Rhapsody in Love 〜約束の場所〜
遼太郎が絶句しているので、みのりは持論を展開し始める。
「彼女は必要に応じていろんなタイプの女の人になるでしょう?今日の私は彼女がお手本よ。どう?」
と、みのりは腰に手を当てた。
「どうって…。いや、でも、随分違うし…。」
そっけなくしか返答できなかった遼太郎だったが、みのりの決めポーズに内心はどぎまぎして、何と答えていいか分からなかった。
「何だ…。
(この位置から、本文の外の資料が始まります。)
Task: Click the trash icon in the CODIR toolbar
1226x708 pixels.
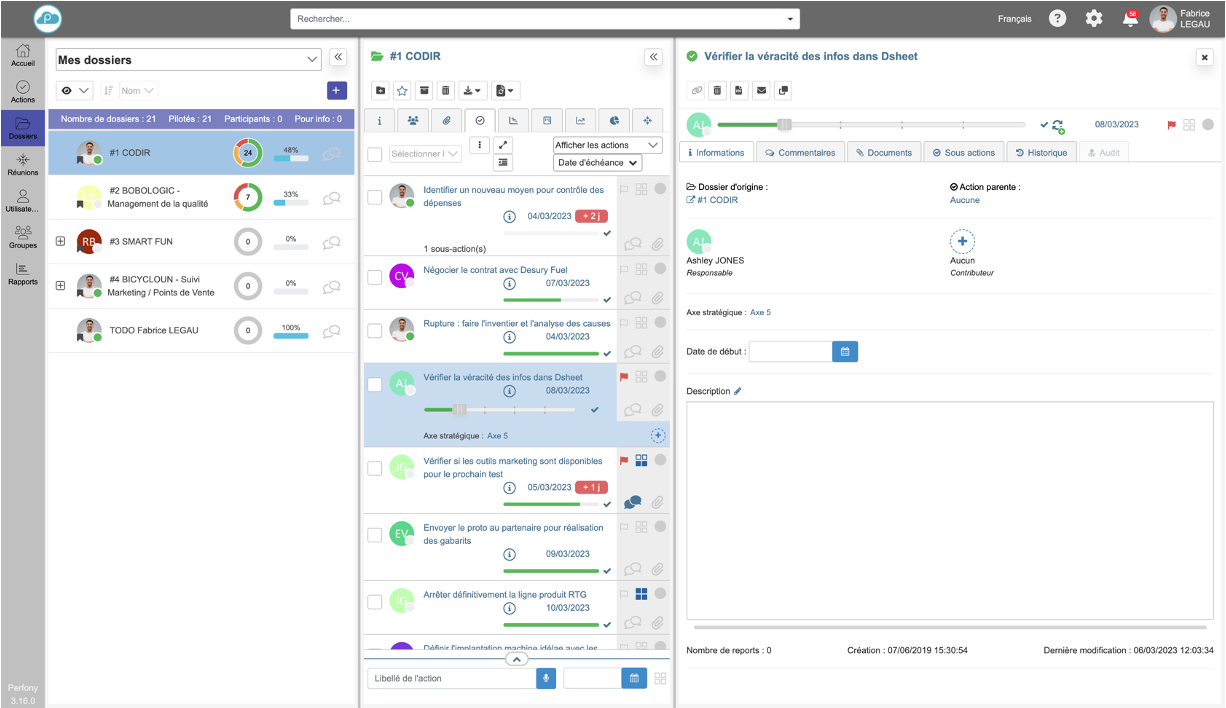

やっぱり違うよね。……って、今日はステージにも立つし、大臣の接待もするから、盛装して来いって言われたからしたまで、だしね。」
みのりがおどけたように両手を上げて肩をすくめると、いつものみのりの感じが確かめられたようで、遼太郎はほのかに笑った。
――峰不二子とは違うけど、ずっと先生の方が綺麗だし……。
本当は声に出して伝えたかったが、胸が高鳴って、頭の中で語りかけるので精いっぱいだった。
「でも、私、盛装って言えるスーツ持ってないから、これ、5年前に買ったお見合い用よ。」
「……は?お見合い?」
突拍子もないみのりの話の展開に、遼太郎は思わず合いの手が口をついて出た。